# PAGE
Cleveland County Board of Education (“the Board”) appeals from order denying in part its motion to dismiss and for summary judgment *555in favor of Haley Amanda Lail (“Lail”) and Lisa Carol Jestes, as guardian ad litem and individually (collectively, “plaintiffs”). We affirm and remand for correction of clerical error.
Lail was a high school student and a member of the King’s Mountain High School varsity cheerleading squad. On 16 January 2006, plaintiffs filed a complaint in Cleveland County Superior Court against the Board and Leigh Bell (“defendant Bell”) alleging Lail was injured while participating in cheerleading practice. The complaint alleged Lail arrived at King’s Mountain High School gymnasium for cheerleading practice at 2:00 p.m. on 11 November 2003. Defendant Bell, the head cheerleading coach at King’s Mountain High School, was not present to supervise varsity cheerleading practice on that date. Defendant Bell had appointed a Gardner-Webb University student (“Gardner-Webb student”) to direct cheerleading practice.

# DATASET EXTRACT
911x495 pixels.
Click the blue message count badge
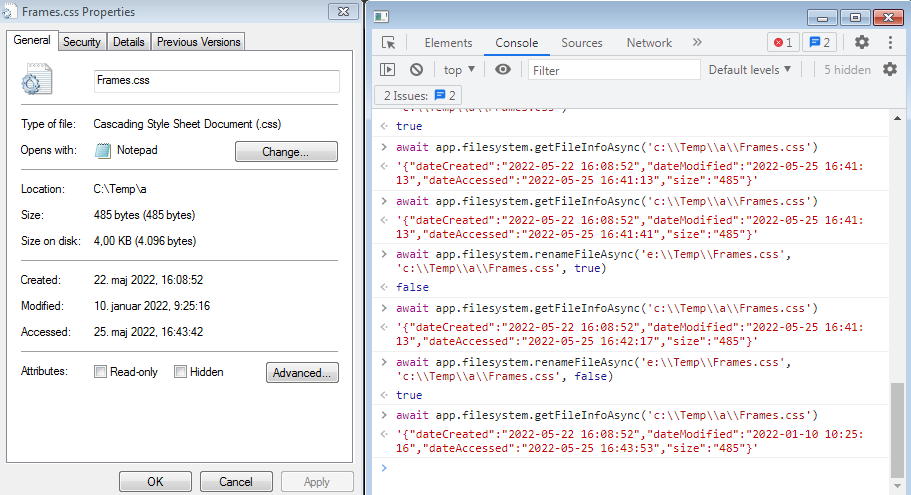point(820,43)
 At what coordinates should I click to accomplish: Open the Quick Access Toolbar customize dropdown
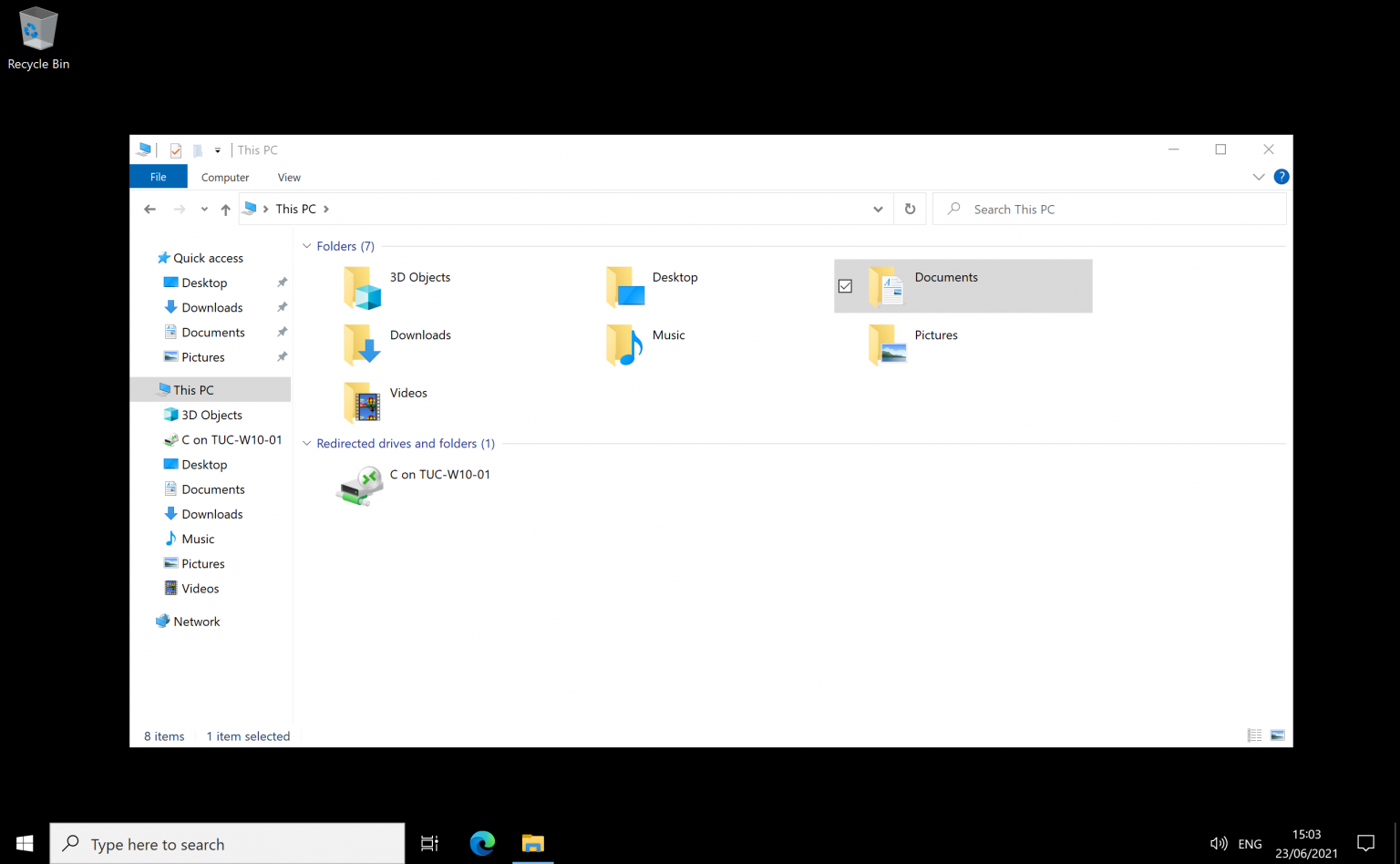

# PARTS OF THE EXERCISE
#1 In the cheerleading injury case, whom did the head coach appoint to direct varsity practice on 11 November 2003?
#2 Write the next part of the court opinion on the cheerleading injury, starting after its final sentence.

# EXPECTED ANSWERS
#1 A Gardner-Webb University student.

#2
The Gardner-Webb student directed the cheerleaders, including Lail, to perform a “He Man” cheerleading stunt. Lail was elevated by the other cheerleaders and placed her feet in the hands of a “main base cheerleader.” As the “main base cheerleader” held Lail’s feet at shoulder level, Lail lost her balance and fell backwards. She struck her head on the floor and was knocked unconscious, fracturing her skull.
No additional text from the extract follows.